With the 31st December deadline just days away, there is still a great deal of confusion over what exactly life will be like once the UK has exited the transition period. This uncertainty, coupled with the inherent diversity of those in self-employment, means there is no ‘one size fits all’ approach when it comes to preparing for Brexit. Ultimately freelancers working with EU clients will now have to comply not just with one EU-wide set of working rules but with each country’s particular guidelines, which may take some research. Below we highlight some of the key areas of concerns for freelancers and how you can be prepared come January. 


Business travel to the EU after Brexit

Perhaps the most obvious change that will impact anyone traveling to the EU concerns the end of freedom of movement. From January 1st you can travel to most EU countries for up to 90 days in any 180-day period without a visa for purposes such as tourism. You will need your passport to both have at least 6 months left and be less than 10 years old (even if it has 6 months or more left).

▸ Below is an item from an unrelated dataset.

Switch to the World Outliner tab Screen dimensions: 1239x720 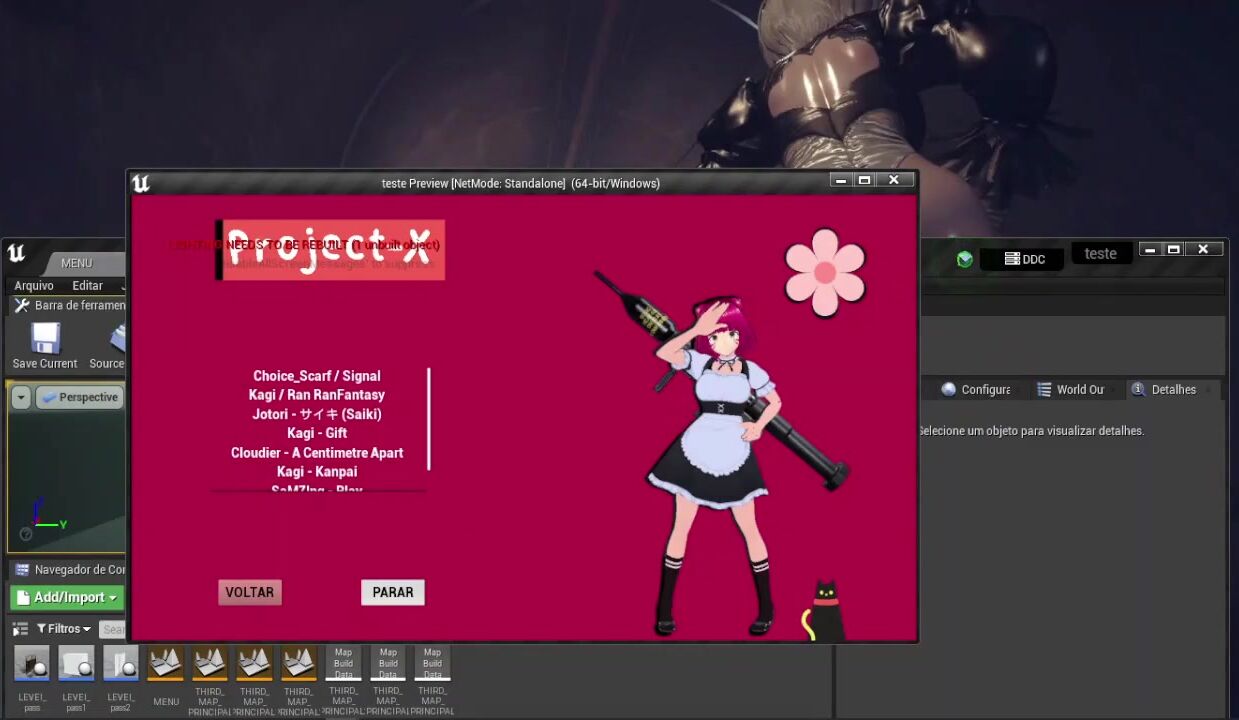click(1071, 390)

For business travel – which could include activities such as travelling for meetings and conferences, providing services, and touring art or music – you will need to check if there are any extra entry requirements such as visas or work permits for the country you’re visiting. For instance, if you are working on a longer term contract, depending on who your client is, you may have to pay into social security abroad, instead of National Insurance, and inform HMRC using the form CA3837. You will also need a ‘Portable Document A1’ as proof.

Everyone, including businesspeople, will then have to apply for a European Travel Information and Authorization System (ETIAS) visa waiver for €7 for travel to the continent starting in 2022.

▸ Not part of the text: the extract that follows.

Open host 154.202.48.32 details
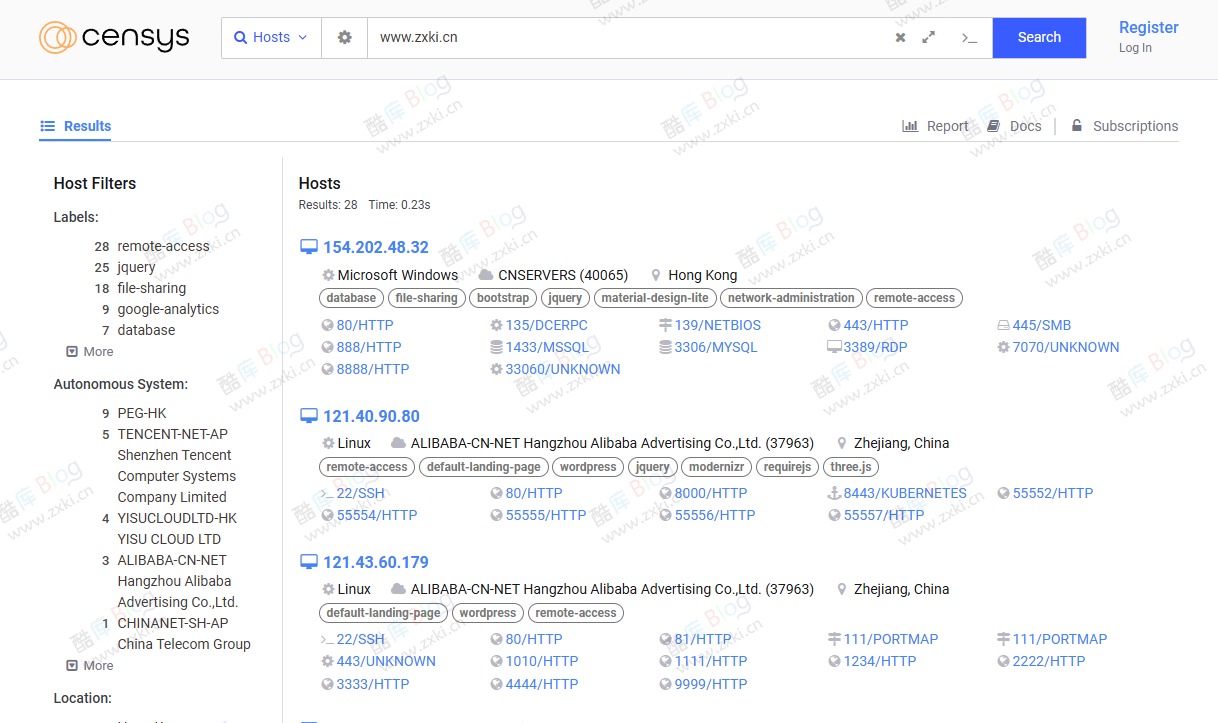The image size is (1218, 723). [x=375, y=248]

Lasty, if contracting in the EU and countries such as Switzerland in the EEA, there are likely to be changes to your EHIC health card. You can find more information about this on the NHS website here

Selling services into the EU

Put simply, UK businesses and professionals selling services into the European Economic Area (EEA) will no longer be treated as if they were local businesses. You will have to comply to each country’s rules when selling, details of which can be found at gov.uk/transition. Again, there are some key areas to think about.

First, if you have specific accredited UK qualifications and are looking to work and provide services in the EU, you will need to check these are recognised in the country you are looking to work into.

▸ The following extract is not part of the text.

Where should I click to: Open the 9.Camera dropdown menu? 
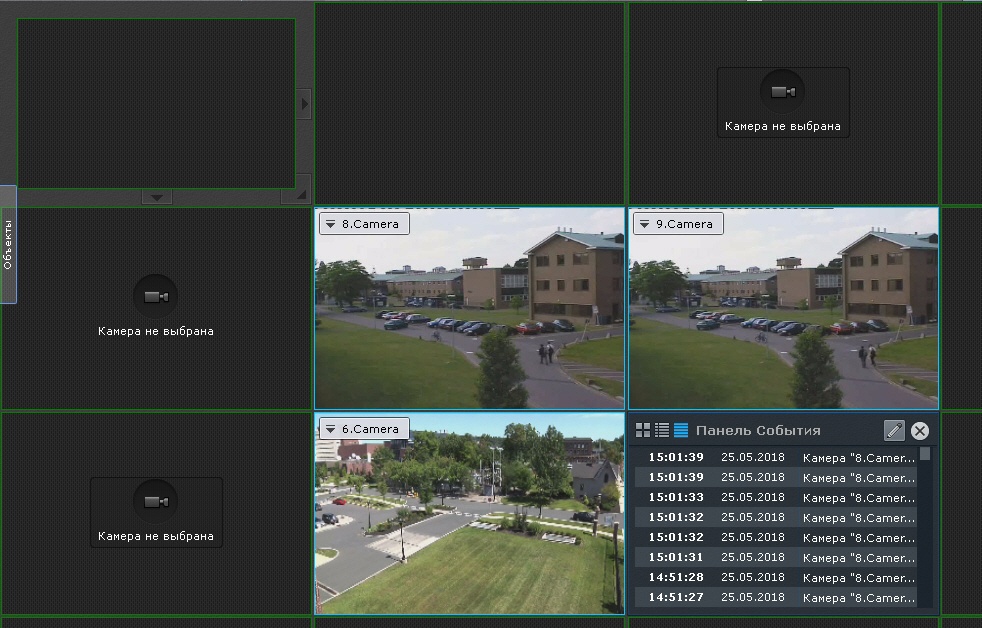click(644, 224)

Second, there may be new rules on data transfers and protection if you or your business sends personal data to the EU from January 1. Unless the EU decides whether they accept that the UK’s data protection regime is still adequate, you may need to take actions such as getting Standard Contractual Clauses (SCCs) in place to keep data flowing lawfully.

Third, there may be some loss of future IP protection if the UK and EU are unable to agree reciprocal arrangements. If your business owns Intellectual Property (IP) rights such as trade marks, patents, designs or copyright we suggest you review any agreements you have in case these need clarifying or updating post-transition. Finally, if you have used a .eu domain name to supply services in the EU, this will no longer be usable after December.

Tax and trading

Another area of concern to many freelancers who contract with clients in the EU concerns tax, particularly VAT. If you have been paying VAT on work in the EU through the Mini One Stop Shop (MOSS) system, you will have to reapply and register for MOSS in an EU member state from January 1st.

If your self-employed business trades goods, rather than services, into and out of the EU, the government recommends you consider how to deal with customs declarations and register for an Economic Operators Registration and Identification (EORI) number.

There are many other key points that will be worked out in the coming weeks (unfortunately giving freelancers little time to prepare) which may affect their work and contracts with EU clients. So far, government has done precious little to support freelancers through this process and that is why IPSE has argued they should do much more to simplify the process for the self-employed, for example with a support hub and dedicated advice.

An end to uncertainty?

Brexit uncertainty has hampered many businesses over the last four years. Data from our Confidence Index has highlighted the difficulties caused by this uncertainty - investment decisions have been put on hold and freelancers’ confidence in their business has been negatively impacted. More than one in three (39%) freelancers had at least one project or contract based in the EU prior to the pandemic, illustrating the importance of this issue to the sector. There are clearly major issues on the domestic front which continue to plague freelancers – IR35 and Covid certainly spring to mind – but we hope that we might next year begin to move away from Brexit uncertainty and towards a position of growing confidence amongst freelancers.